- **Entries shown**:
= = = =

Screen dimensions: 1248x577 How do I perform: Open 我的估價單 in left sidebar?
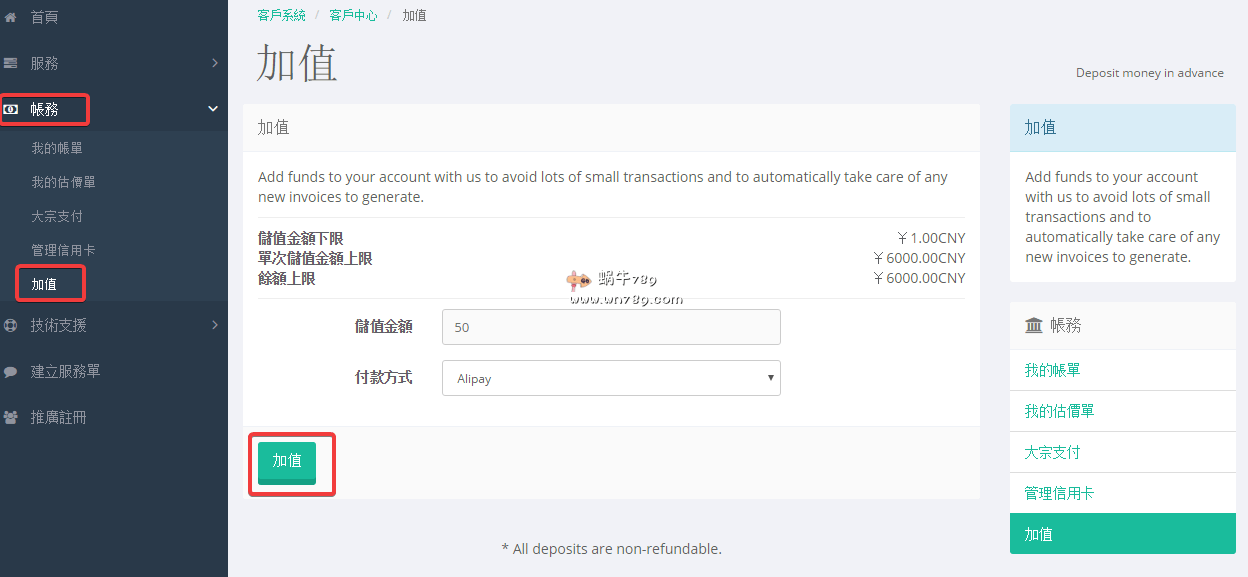point(63,182)
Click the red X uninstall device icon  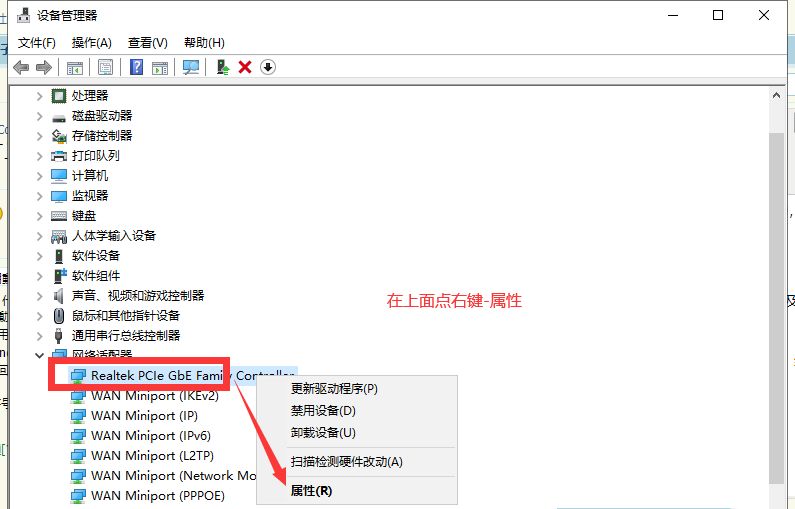[245, 67]
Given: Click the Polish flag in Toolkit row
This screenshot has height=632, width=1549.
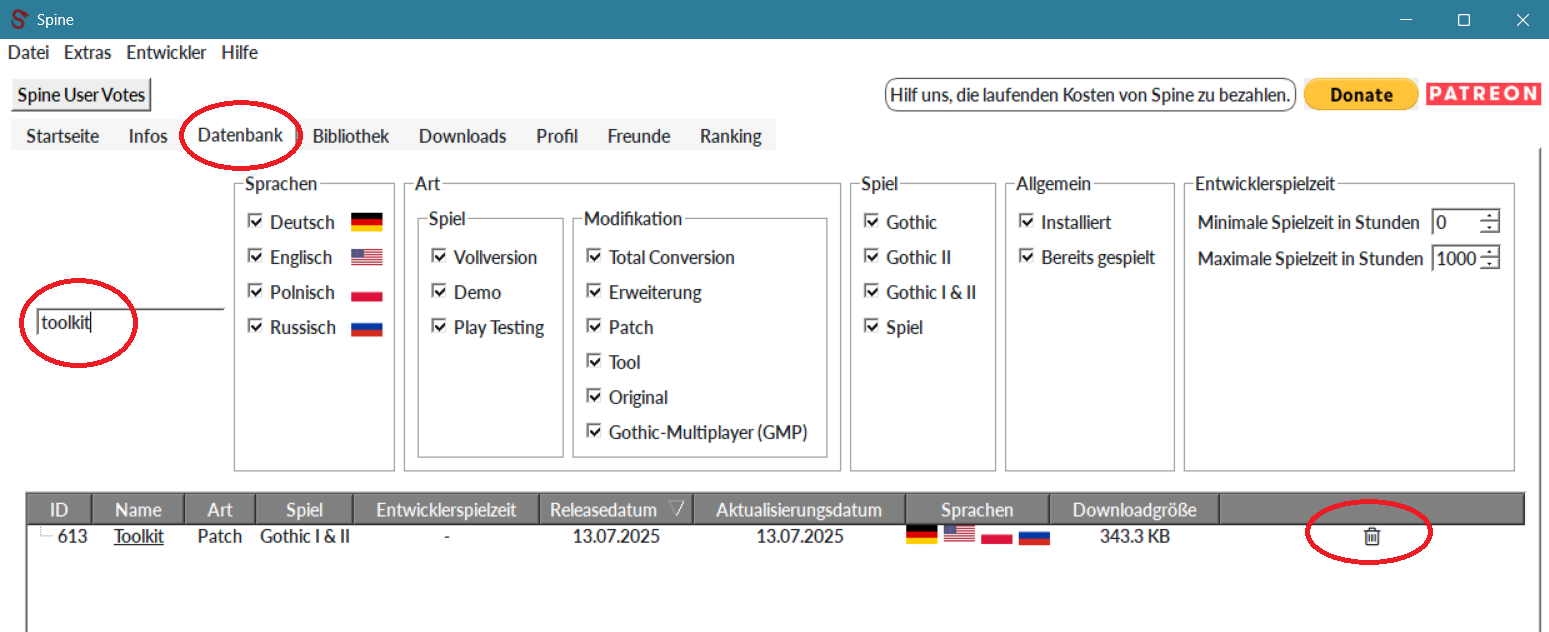Looking at the screenshot, I should tap(996, 537).
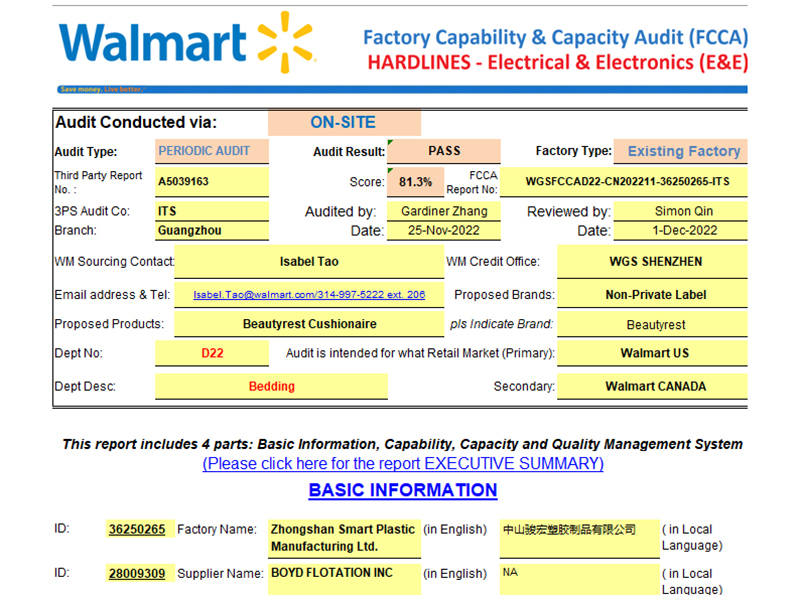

= = = =

- **Problem to work on**:
In the records, the line containing "Given: Click the Polish flag in Toolkit row" starts the span and the final line ends it. Output exactly that span, both ends included, with no pictures and nothing else.

- **Answer section**:
Given: Click the Polish flag in Toolkit row
This screenshot has height=632, width=1549.
Looking at the screenshot, I should tap(996, 537).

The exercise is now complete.